## Exercise aim
The records below need to come back exactly as they are, pictures omitted.

Stored records:
▽

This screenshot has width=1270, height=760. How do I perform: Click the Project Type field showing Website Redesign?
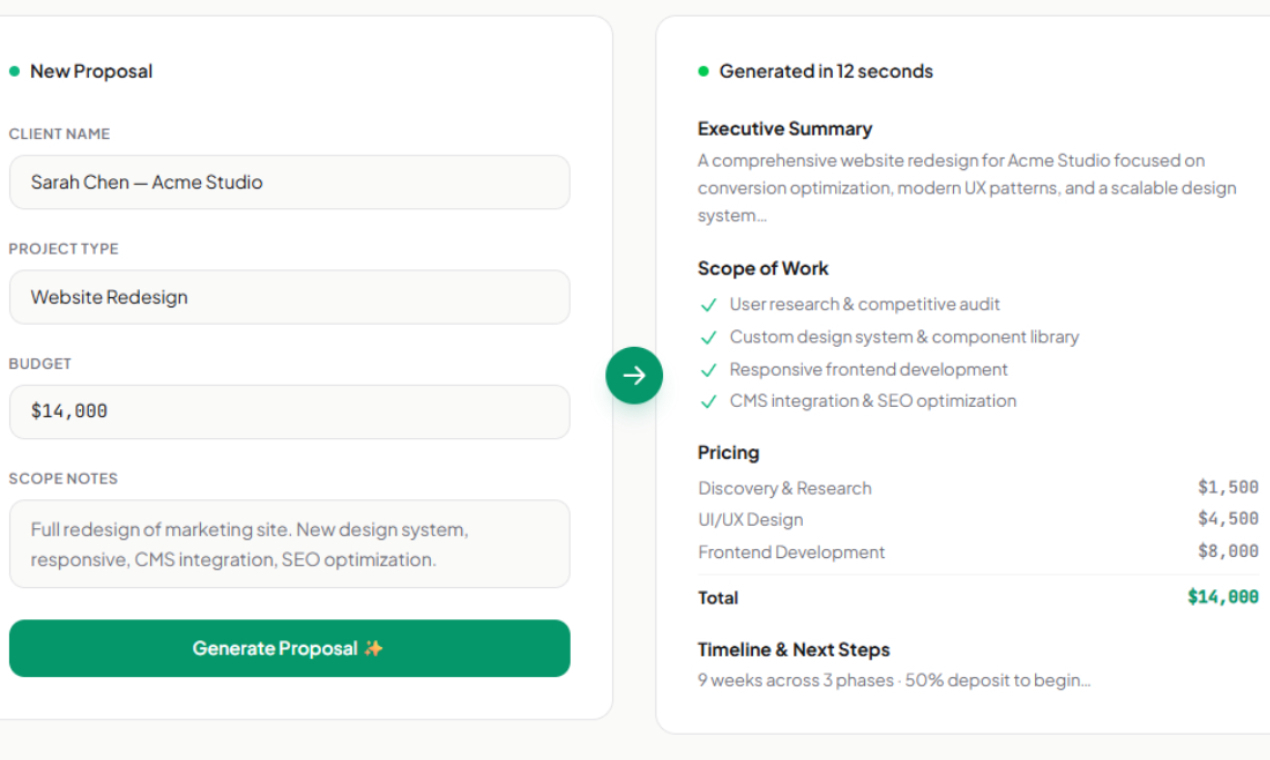[289, 297]

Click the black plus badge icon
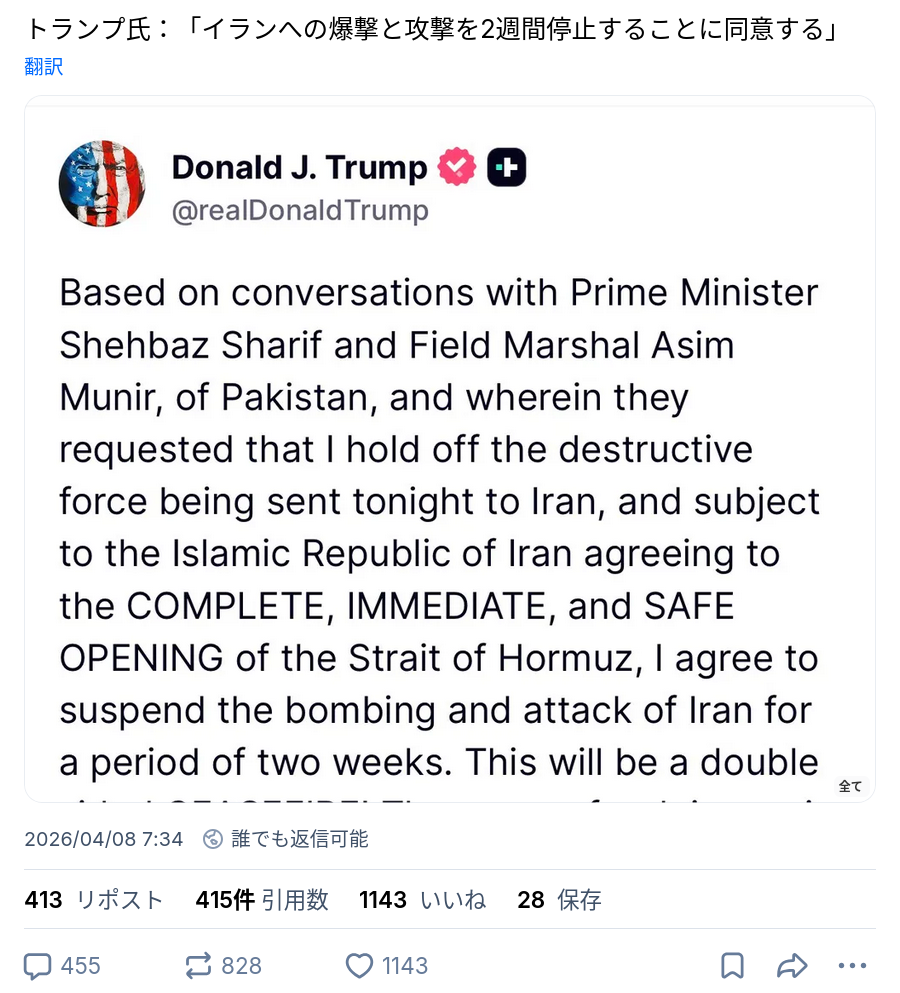click(x=506, y=167)
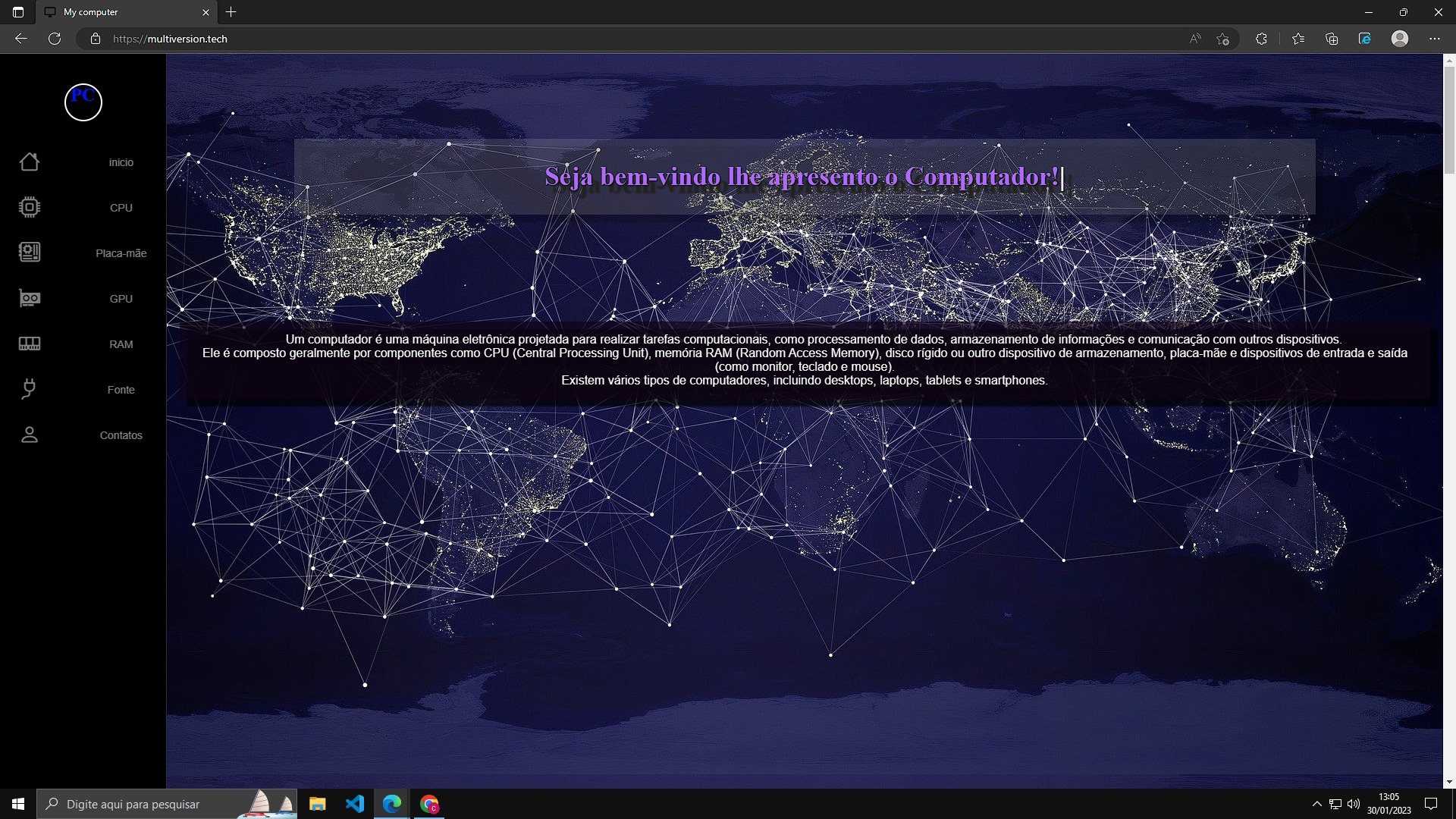Open Windows taskbar search field
This screenshot has height=819, width=1456.
tap(165, 803)
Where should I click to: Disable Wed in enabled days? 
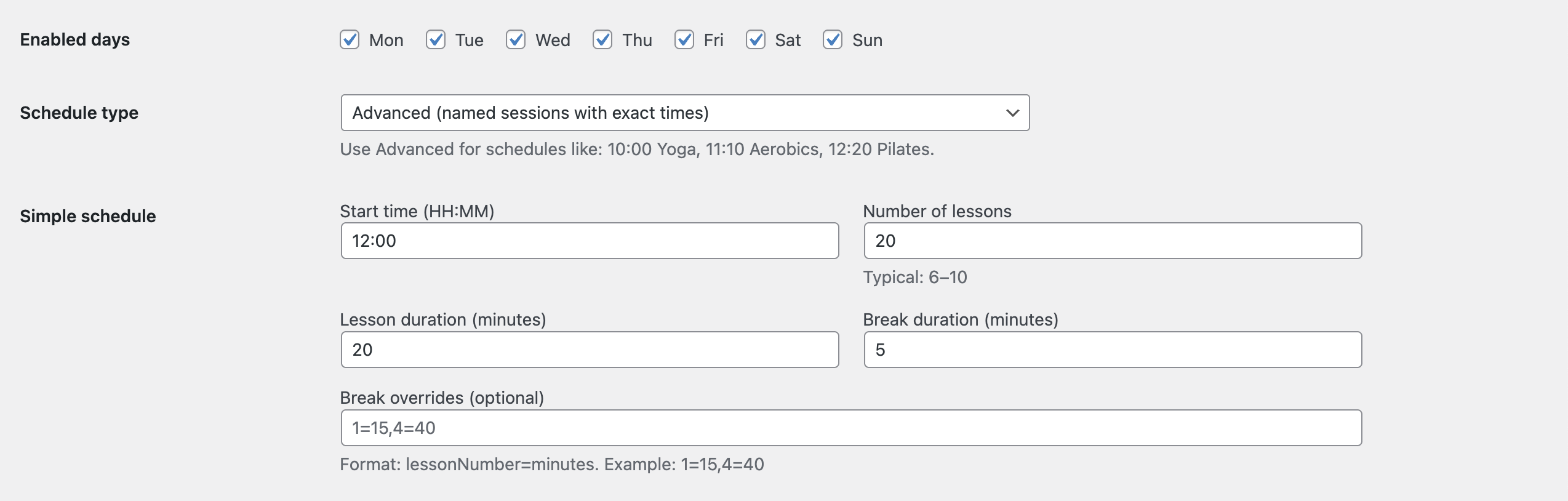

△

## Result of the exercise
This screenshot has width=1270, height=760. How do I perform: Click the Project Type field showing Website Redesign?
[289, 297]

Click the black plus badge icon
click(x=506, y=167)
Open Windows taskbar search field
This screenshot has height=819, width=1456.
tap(165, 803)
Where should I click to: Disable Wed in enabled days? 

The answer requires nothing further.